| Task to complete |
For every line below, set down an identical copy.

──────── Listed entries ────────

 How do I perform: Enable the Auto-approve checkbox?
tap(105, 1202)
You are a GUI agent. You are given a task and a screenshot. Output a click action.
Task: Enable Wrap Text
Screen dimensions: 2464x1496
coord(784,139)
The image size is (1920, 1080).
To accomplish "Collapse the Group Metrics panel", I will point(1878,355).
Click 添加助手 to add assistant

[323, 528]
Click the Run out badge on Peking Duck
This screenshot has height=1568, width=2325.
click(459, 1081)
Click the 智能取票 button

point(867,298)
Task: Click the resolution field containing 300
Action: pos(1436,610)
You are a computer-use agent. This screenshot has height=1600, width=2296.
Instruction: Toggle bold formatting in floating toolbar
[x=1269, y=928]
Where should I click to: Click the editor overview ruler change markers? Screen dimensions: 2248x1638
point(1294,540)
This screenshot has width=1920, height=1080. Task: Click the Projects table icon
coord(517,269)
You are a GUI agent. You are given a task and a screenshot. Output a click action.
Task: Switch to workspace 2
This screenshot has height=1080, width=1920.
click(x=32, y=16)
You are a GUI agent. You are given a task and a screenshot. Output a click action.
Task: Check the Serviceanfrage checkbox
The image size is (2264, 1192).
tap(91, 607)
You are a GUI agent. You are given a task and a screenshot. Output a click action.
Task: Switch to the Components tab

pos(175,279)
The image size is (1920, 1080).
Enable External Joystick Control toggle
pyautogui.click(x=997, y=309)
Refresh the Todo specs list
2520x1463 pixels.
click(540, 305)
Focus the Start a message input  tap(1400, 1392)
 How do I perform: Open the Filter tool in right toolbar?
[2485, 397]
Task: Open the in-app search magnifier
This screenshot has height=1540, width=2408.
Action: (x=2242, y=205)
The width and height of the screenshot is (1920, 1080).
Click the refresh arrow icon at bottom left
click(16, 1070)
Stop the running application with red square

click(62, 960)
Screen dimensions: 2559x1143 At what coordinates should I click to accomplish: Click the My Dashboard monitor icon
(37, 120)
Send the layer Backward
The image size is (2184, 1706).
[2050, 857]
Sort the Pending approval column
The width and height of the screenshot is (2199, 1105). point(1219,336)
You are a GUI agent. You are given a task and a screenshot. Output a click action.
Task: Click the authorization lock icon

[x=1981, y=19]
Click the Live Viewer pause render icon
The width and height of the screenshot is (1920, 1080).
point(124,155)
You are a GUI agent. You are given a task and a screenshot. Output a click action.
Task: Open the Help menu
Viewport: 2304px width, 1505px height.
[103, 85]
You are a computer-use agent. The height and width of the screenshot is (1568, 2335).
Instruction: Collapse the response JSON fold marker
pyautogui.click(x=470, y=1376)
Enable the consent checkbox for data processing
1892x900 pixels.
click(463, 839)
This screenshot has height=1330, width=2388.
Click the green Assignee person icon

────────

| Task result |
 How do I perform: Enable the Auto-approve checkbox?
tap(105, 1202)
You are a GUI agent. You are given a task and a screenshot. Output a click action.
Task: Enable Wrap Text
Screen dimensions: 2464x1496
coord(784,139)
The image size is (1920, 1080).
To accomplish "Collapse the Group Metrics panel", I will point(1878,355).
Click 添加助手 to add assistant

[323, 528]
Click the Run out badge on Peking Duck
This screenshot has height=1568, width=2325.
click(459, 1081)
Click the 智能取票 button

point(867,298)
Task: Click the resolution field containing 300
Action: pos(1436,610)
You are a computer-use agent. This screenshot has height=1600, width=2296.
Instruction: Toggle bold formatting in floating toolbar
[x=1269, y=928]
Where should I click to: Click the editor overview ruler change markers? Screen dimensions: 2248x1638
point(1294,540)
This screenshot has width=1920, height=1080. Task: Click the Projects table icon
coord(517,269)
You are a GUI agent. You are given a task and a screenshot. Output a click action.
Task: Switch to workspace 2
This screenshot has height=1080, width=1920.
click(x=32, y=16)
You are a GUI agent. You are given a task and a screenshot. Output a click action.
Task: Check the Serviceanfrage checkbox
The image size is (2264, 1192).
tap(91, 607)
You are a GUI agent. You are given a task and a screenshot. Output a click action.
Task: Switch to the Components tab

pos(175,279)
The image size is (1920, 1080).
Enable External Joystick Control toggle
pyautogui.click(x=997, y=309)
Refresh the Todo specs list
2520x1463 pixels.
click(540, 305)
Focus the Start a message input  tap(1400, 1392)
 How do I perform: Open the Filter tool in right toolbar?
[2485, 397]
Task: Open the in-app search magnifier
This screenshot has height=1540, width=2408.
Action: (x=2242, y=205)
The width and height of the screenshot is (1920, 1080).
Click the refresh arrow icon at bottom left
click(16, 1070)
Stop the running application with red square

click(62, 960)
Screen dimensions: 2559x1143 At what coordinates should I click to accomplish: Click the My Dashboard monitor icon
(37, 120)
Send the layer Backward
The image size is (2184, 1706).
[2050, 857]
Sort the Pending approval column
The width and height of the screenshot is (2199, 1105). point(1219,336)
You are a GUI agent. You are given a task and a screenshot. Output a click action.
Task: Click the authorization lock icon

[x=1981, y=19]
Click the Live Viewer pause render icon
The width and height of the screenshot is (1920, 1080).
point(124,155)
You are a GUI agent. You are given a task and a screenshot. Output a click action.
Task: Open the Help menu
Viewport: 2304px width, 1505px height.
[103, 85]
You are a computer-use agent. The height and width of the screenshot is (1568, 2335).
Instruction: Collapse the response JSON fold marker
pyautogui.click(x=470, y=1376)
Enable the consent checkbox for data processing
1892x900 pixels.
click(463, 839)
This screenshot has height=1330, width=2388.
Click the green Assignee person icon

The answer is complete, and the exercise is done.